The existence of circular polarization in room-temperature protein phosphorescence is demonstrated, and time-resolved circularly polarized phosphorescence (TR-CPP) is used to characterize unique tryptophan environments in multitryptophan proteins. Circularly polarized luminescence studies provide information regarding the excited state chirality of a lumiphore which can be used to extract sensitive structural information. It is shown by time resolving the circular polarization that it is possible to correlate the excited state chirality with unique decay components in a multiexponential phosphorescence decay profile. The present study presents a concurrent analysis of room-temperature time-resolved phosphorescence and TR-CPP of bacterial glucose-6-phosphate dehydrogenase as well as those of horse liver alcohol dehydrogenase.
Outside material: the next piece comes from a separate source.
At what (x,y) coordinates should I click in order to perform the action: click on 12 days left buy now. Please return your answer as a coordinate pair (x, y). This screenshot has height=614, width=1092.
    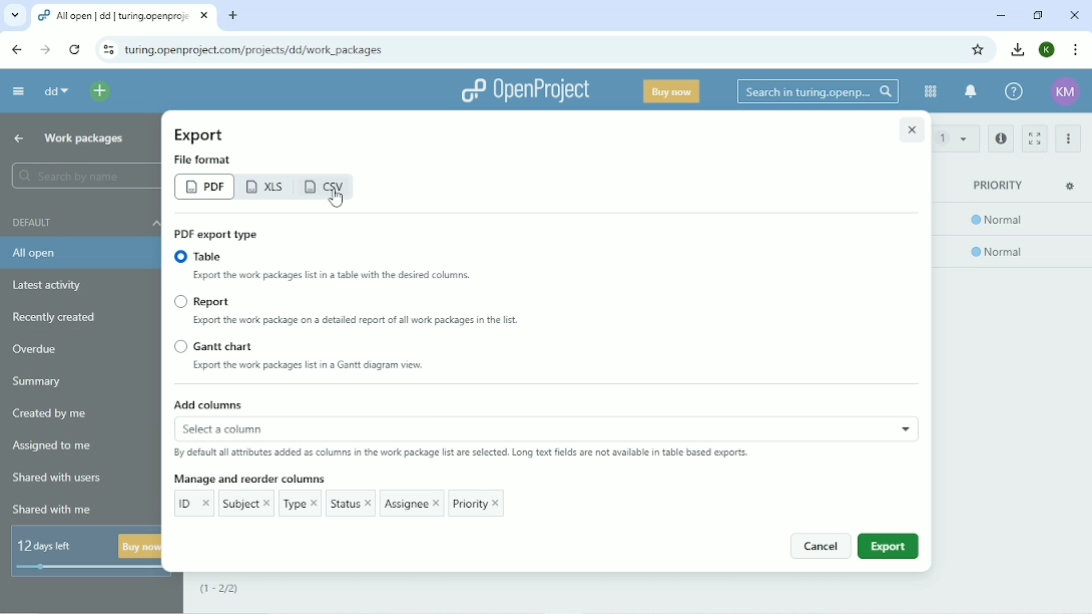
    Looking at the image, I should click on (85, 552).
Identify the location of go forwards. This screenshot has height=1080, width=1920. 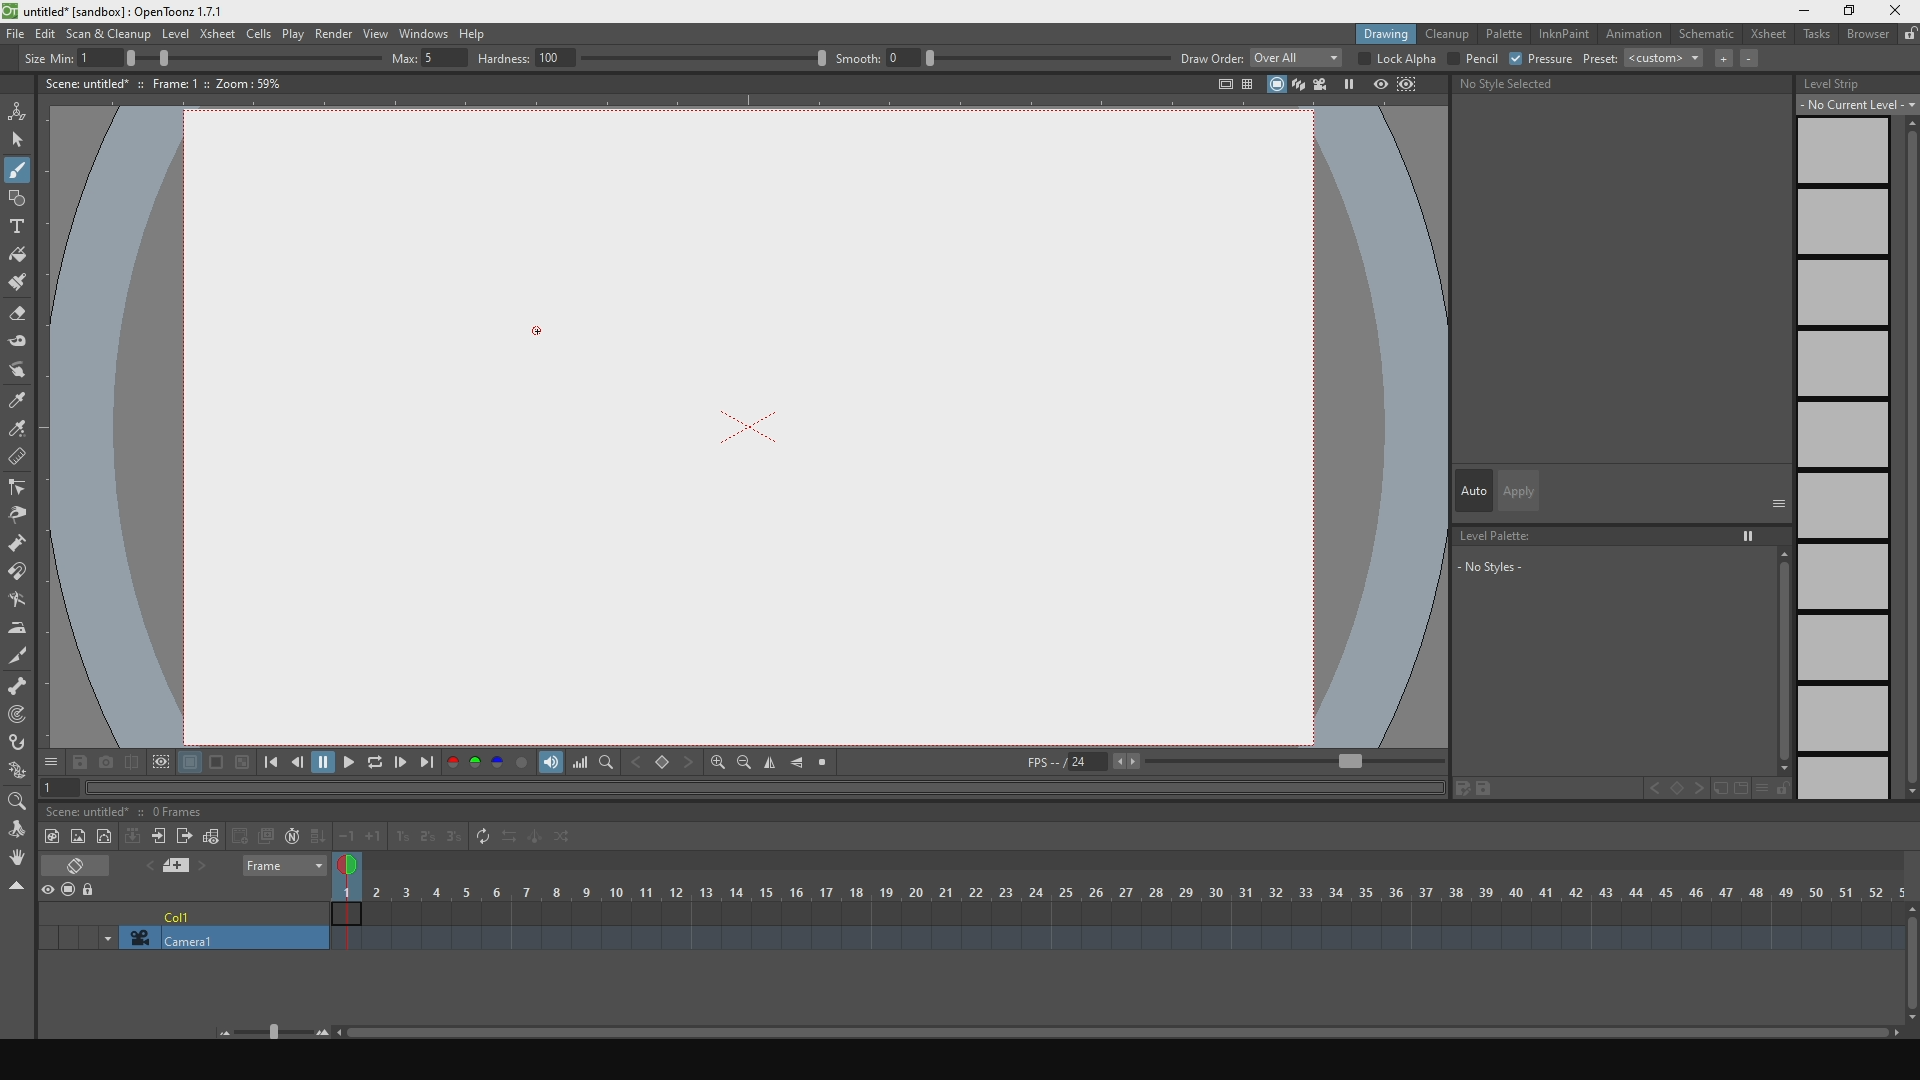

Only one of the two tryptophan residues per subunit of dimeric alcohol dehydrogenase is believed to phosphorescence, while the dimeric glucose-6-phosphate dehydrogenase has eight tryptophan residues per subunit and shows a corresponding complexity in its phosphorescence decay profile. The anisotropy factor [g(em) = delta I/(Itotal/2); delta I = Ileft circular-Iright circular] for alcohol dehydrogenase is time independent, suggesting a unique excited state chirality. The phosphorescence decay of glucose-6-phosphate dehydrogenase can be well fitted with four exponential terms of 4, 23, 76, and 142 msec, and the TR-CPP of this enzyme shows a strong time dependence that can be resolved into four individual time-independent anisotropy factors of -4.0, -2.1, +6.5, and +6.9 (x10(-3)), each respectively associated with one of the four lifetime components. These results demonstrate how the use of TR-CPP can facilitate the study of proteins with multiple lumiphores.